What China’s beleaguered president could learn from his visit to the U.S.
Dear President Xi,
Welcome back! The last time you were stateside—at the Sunnylands estate in California a couple of years ago—you seemed to be at the top of your game. China’s GDP was about to overtake America’s. You were cracking down on corruption, liberalizing markets, setting the pace for what you called “the great rejuvenation of the Chinese nation.” Upper East Siders competed to place their toddlers in Mandarin immersion programs. Newspaper columnists fantasized about the U.S. becoming “China for one day.”
Now your stock market has fizzled, your economy is sinking under the weight of unsustainable debts and zombie companies, your neighbors despise you, and every affluent Chinese is getting a second passport and snapping up a foreign home. Even in Beijing, word is out that behind that enigmatic smile you’re a man overmatched by your job. And out of your depth.
Maybe you’re even thinking: Wouldn’t it be nice to be America for one day?

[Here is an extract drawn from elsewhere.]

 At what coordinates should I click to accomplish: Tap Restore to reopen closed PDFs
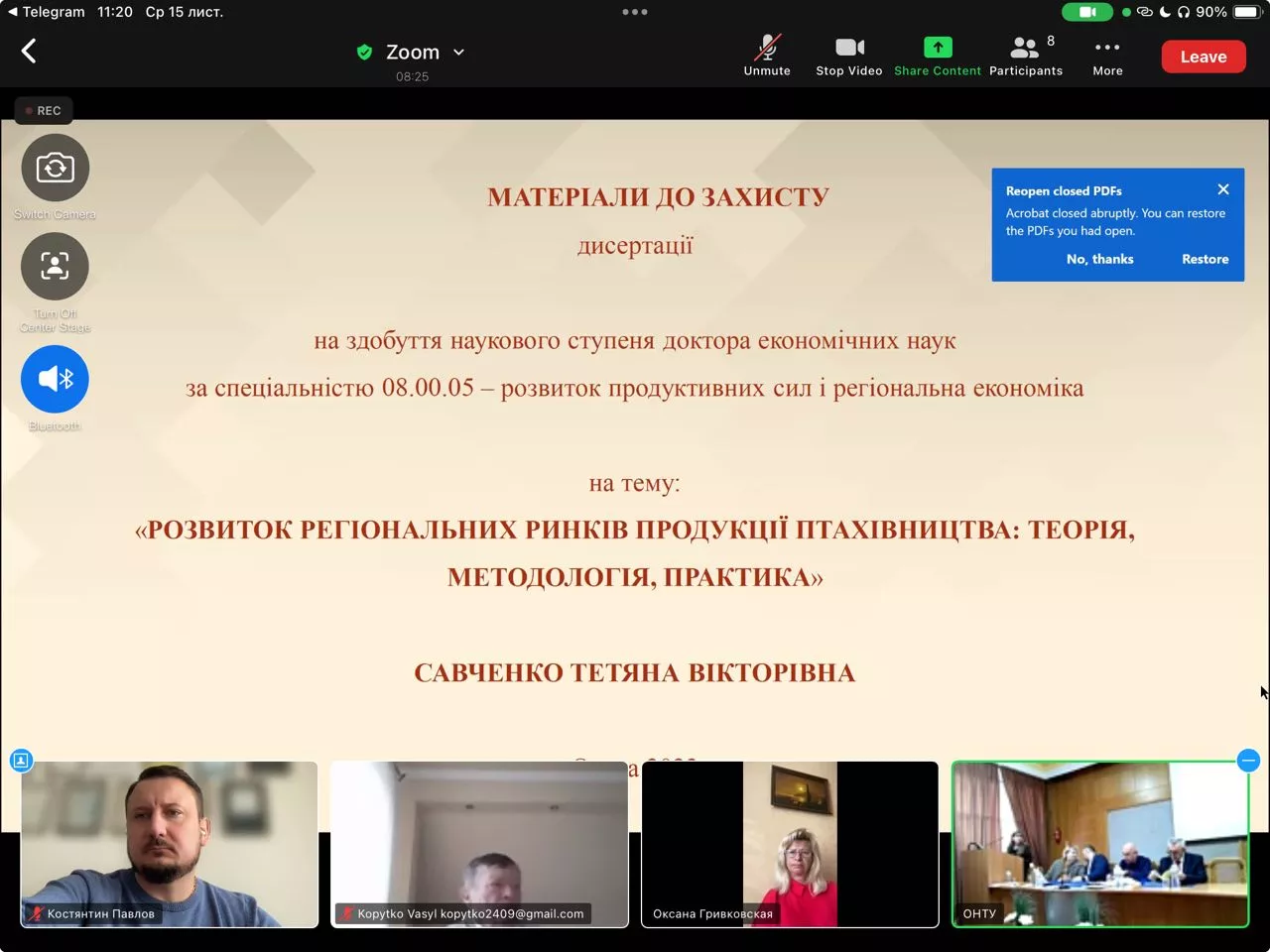[1205, 259]
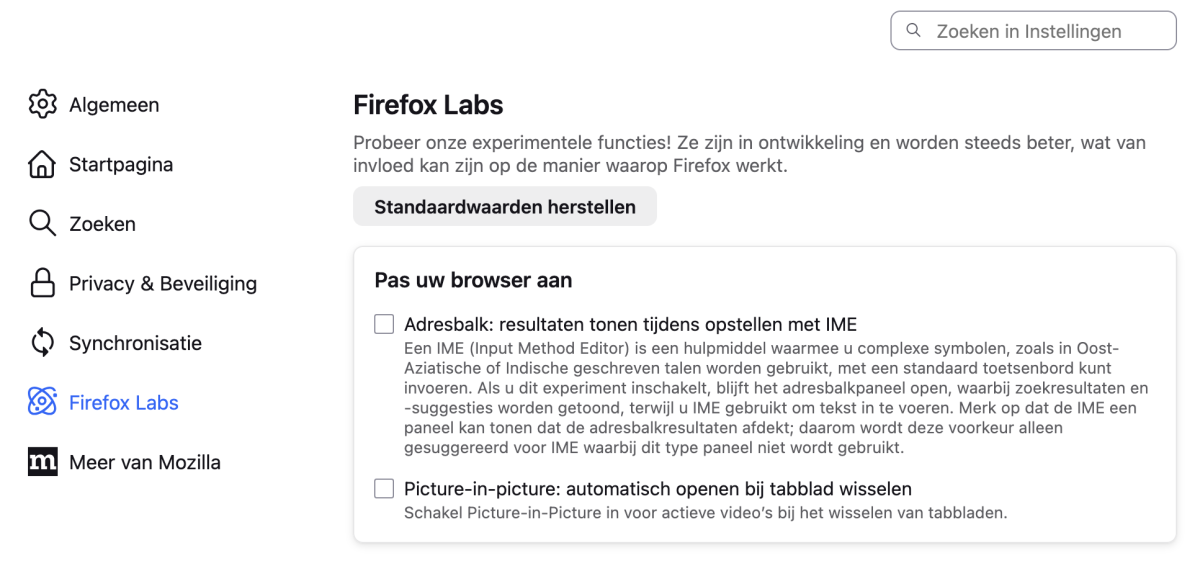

Yes, America, perhaps the only country on earth that can be serially led by second- or third-rate presidents—and somehow always manage to come up trumps (so to speak). America, where half of college-age Americans can’t find New York state on a map—even as those same young Americans lead the world in innovation. America, where Cornel West is celebrated as an intellectual, Miley Cyrus as an artist, Jonathan Franzen as a novelist and Kim Kardashian as a beauty—and yet remains the cultural dynamo of the world.